***** Data for the task
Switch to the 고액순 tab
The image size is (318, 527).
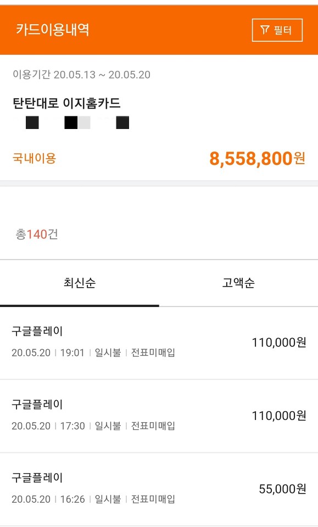238,283
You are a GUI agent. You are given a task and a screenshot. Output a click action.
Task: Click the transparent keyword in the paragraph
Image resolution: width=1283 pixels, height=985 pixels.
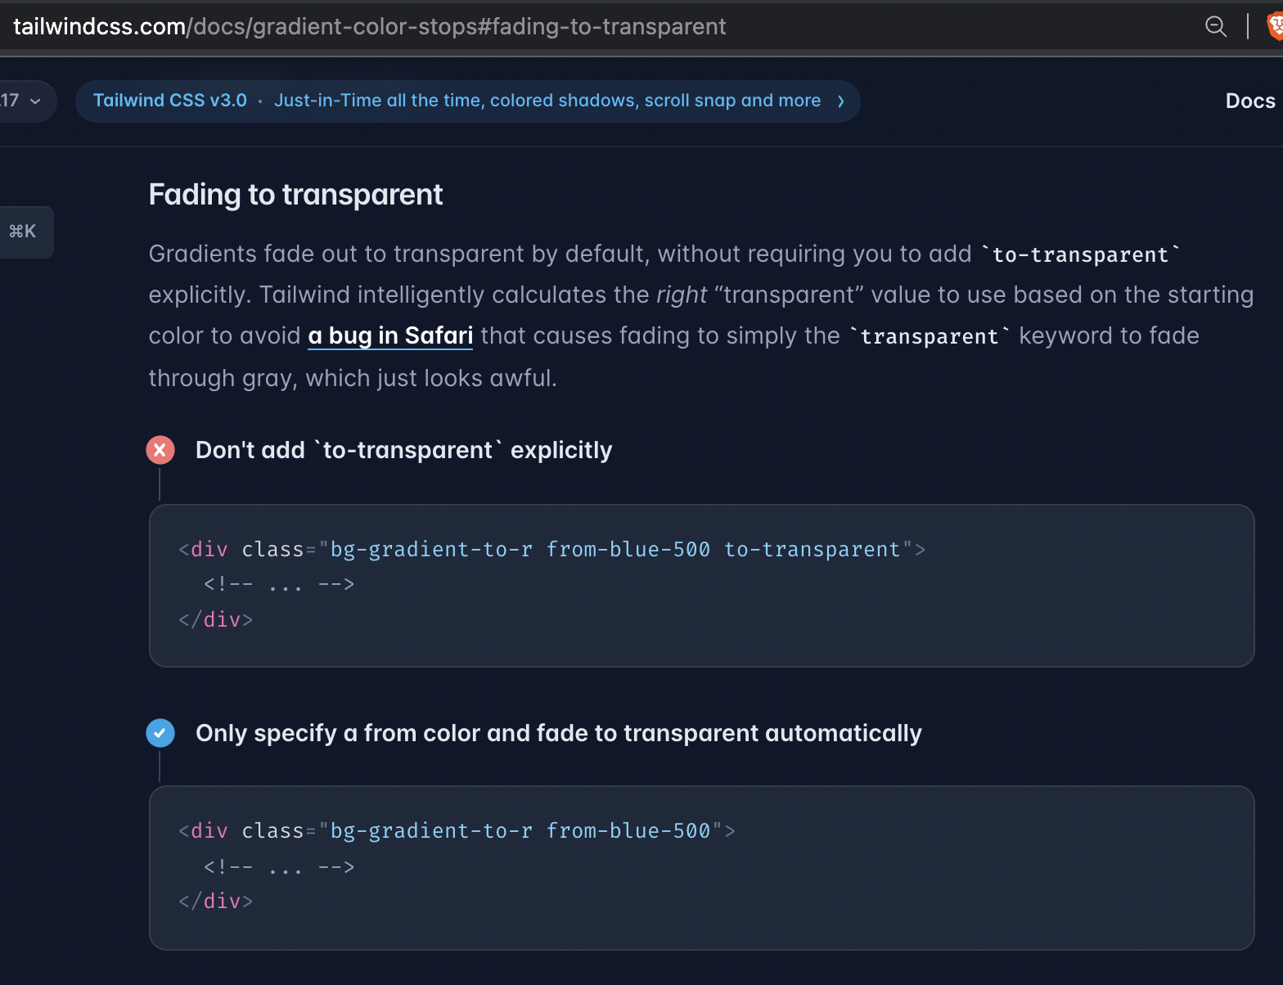tap(928, 335)
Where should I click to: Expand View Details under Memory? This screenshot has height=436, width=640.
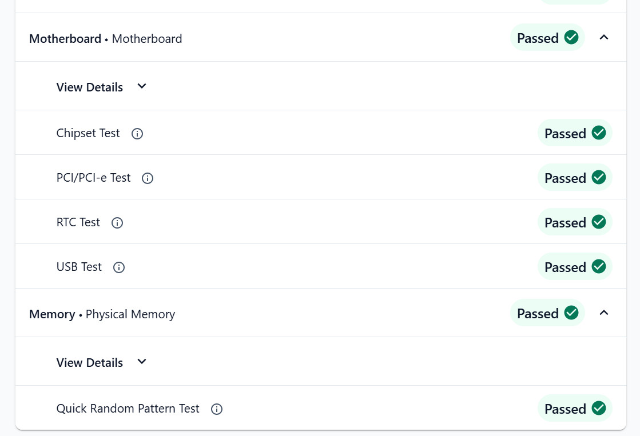101,362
**********
→ **Work request**:
Repeat every line above precisely; pictures do not belong in the copy.

→ **Solved problem**:
Switch to the 고액순 tab
The image size is (318, 527).
238,283
You are a GUI agent. You are given a task and a screenshot. Output a click action.
Task: Click the transparent keyword in the paragraph
Image resolution: width=1283 pixels, height=985 pixels.
tap(928, 335)
Where should I click to: Expand View Details under Memory? This screenshot has height=436, width=640.
101,362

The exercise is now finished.